Item position listing:
'''
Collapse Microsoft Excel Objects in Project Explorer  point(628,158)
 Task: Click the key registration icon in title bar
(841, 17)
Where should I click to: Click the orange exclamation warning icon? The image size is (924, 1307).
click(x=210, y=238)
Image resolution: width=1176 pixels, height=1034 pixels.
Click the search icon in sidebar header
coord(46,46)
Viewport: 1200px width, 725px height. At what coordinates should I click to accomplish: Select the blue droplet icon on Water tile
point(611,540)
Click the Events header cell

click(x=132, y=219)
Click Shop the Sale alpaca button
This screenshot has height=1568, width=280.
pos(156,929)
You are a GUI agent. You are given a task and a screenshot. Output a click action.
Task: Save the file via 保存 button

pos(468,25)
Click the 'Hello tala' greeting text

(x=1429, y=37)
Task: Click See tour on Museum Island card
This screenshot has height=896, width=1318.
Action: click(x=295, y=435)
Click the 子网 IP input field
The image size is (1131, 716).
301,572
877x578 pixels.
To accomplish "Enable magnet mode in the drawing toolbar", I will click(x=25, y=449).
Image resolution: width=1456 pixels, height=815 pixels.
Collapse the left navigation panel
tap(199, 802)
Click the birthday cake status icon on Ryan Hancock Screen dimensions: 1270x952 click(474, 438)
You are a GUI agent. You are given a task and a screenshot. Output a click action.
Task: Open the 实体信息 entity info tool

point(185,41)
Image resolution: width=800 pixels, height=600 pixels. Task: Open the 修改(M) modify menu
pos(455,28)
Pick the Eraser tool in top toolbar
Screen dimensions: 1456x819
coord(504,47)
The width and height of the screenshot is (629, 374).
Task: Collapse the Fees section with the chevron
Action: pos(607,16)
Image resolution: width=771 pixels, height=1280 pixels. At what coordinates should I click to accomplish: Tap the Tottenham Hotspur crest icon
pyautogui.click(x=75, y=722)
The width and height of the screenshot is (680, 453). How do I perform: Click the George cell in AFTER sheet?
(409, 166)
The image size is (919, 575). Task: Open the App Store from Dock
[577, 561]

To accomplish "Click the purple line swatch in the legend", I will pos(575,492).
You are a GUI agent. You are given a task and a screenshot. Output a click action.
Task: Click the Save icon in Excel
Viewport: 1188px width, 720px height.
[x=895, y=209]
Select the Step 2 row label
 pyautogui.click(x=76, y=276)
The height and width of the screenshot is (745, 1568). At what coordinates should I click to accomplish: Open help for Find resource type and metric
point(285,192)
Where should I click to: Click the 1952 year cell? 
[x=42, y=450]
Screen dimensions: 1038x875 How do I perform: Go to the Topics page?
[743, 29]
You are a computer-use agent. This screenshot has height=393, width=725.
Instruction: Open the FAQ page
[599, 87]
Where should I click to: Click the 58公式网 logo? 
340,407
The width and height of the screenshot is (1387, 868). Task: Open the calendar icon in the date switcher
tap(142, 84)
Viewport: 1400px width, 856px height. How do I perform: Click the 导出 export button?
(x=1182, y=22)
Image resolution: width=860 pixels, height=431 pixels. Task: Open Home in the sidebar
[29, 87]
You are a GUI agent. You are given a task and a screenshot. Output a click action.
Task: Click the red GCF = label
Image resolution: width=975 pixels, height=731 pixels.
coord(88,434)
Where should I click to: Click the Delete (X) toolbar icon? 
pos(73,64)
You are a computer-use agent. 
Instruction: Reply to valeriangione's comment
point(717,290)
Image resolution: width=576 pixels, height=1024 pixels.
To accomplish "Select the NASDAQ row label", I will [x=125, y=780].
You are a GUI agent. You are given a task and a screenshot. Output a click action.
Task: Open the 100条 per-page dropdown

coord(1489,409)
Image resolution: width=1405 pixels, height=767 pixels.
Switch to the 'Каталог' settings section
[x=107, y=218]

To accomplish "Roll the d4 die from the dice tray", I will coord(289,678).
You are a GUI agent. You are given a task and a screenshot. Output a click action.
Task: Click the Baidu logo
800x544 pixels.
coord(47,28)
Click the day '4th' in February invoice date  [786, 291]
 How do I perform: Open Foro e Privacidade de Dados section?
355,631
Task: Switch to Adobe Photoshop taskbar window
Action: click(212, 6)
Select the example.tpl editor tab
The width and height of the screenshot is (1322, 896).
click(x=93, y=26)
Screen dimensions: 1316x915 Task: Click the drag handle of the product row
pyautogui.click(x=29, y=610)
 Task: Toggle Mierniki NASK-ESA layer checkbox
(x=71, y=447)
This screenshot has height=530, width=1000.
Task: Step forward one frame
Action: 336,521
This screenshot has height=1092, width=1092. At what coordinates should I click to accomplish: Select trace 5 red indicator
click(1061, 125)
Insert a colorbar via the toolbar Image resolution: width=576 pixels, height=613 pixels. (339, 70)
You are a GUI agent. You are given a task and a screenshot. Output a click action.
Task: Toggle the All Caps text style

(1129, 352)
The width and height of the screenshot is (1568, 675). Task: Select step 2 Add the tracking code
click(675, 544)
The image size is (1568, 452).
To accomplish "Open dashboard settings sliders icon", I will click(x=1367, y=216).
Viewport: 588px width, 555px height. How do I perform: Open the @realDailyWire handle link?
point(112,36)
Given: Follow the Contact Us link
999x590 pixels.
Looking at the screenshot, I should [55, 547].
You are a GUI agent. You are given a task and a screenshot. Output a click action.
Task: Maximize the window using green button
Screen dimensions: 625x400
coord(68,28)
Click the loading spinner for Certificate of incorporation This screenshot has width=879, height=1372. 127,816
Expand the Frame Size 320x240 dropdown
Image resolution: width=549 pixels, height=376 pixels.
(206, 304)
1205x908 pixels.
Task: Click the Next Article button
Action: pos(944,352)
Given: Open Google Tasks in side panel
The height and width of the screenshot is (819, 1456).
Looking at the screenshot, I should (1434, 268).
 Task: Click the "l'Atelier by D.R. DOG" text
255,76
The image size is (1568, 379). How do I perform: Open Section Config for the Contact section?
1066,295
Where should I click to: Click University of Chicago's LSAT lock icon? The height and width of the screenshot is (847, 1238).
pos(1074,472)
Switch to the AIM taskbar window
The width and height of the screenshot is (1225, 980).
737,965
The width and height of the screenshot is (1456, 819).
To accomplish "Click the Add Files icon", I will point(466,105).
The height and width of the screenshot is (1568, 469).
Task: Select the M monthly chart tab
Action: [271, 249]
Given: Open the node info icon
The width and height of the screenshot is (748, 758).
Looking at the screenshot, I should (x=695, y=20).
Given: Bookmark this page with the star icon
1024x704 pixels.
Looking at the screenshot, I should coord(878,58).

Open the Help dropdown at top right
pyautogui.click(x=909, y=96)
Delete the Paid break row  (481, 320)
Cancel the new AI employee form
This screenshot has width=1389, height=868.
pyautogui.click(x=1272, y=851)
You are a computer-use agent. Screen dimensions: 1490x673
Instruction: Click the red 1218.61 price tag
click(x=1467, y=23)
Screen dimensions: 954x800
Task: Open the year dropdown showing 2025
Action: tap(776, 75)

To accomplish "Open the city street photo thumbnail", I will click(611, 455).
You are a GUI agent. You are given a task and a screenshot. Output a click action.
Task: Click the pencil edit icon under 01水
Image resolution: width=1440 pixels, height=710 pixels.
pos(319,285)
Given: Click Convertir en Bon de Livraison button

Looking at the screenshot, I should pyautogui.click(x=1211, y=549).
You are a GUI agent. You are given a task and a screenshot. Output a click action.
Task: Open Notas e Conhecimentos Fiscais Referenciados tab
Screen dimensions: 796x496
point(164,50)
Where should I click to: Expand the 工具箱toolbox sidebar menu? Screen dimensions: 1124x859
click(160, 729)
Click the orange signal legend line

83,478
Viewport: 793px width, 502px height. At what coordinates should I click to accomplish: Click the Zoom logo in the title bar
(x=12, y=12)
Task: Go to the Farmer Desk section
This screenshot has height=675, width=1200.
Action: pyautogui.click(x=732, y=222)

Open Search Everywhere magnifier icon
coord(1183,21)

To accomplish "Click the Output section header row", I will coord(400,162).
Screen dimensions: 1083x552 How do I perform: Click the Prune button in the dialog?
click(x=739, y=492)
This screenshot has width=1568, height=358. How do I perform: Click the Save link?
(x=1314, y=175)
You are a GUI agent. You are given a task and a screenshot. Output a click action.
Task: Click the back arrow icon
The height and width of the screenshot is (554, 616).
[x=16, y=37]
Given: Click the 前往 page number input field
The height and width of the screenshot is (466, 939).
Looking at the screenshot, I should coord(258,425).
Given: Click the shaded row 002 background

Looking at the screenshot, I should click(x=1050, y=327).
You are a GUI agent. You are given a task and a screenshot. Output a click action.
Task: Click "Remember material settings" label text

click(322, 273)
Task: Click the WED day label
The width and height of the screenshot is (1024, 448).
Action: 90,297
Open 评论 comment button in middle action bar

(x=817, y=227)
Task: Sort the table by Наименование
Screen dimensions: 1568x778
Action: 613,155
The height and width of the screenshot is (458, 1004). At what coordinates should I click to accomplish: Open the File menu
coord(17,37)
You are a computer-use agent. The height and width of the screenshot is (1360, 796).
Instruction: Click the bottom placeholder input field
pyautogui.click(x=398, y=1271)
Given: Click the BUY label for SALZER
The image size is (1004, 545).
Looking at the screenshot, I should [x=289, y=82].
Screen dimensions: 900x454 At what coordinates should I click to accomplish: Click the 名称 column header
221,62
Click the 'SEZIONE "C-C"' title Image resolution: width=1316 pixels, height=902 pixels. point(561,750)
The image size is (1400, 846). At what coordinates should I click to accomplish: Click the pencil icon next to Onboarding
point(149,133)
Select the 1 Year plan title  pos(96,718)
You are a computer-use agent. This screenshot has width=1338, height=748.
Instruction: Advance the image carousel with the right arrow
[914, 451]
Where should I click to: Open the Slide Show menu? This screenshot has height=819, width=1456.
'''
▸ To do
Give the number of lines in the listing above that contain the string "Instruction". Case counts.

▸ Full answer
5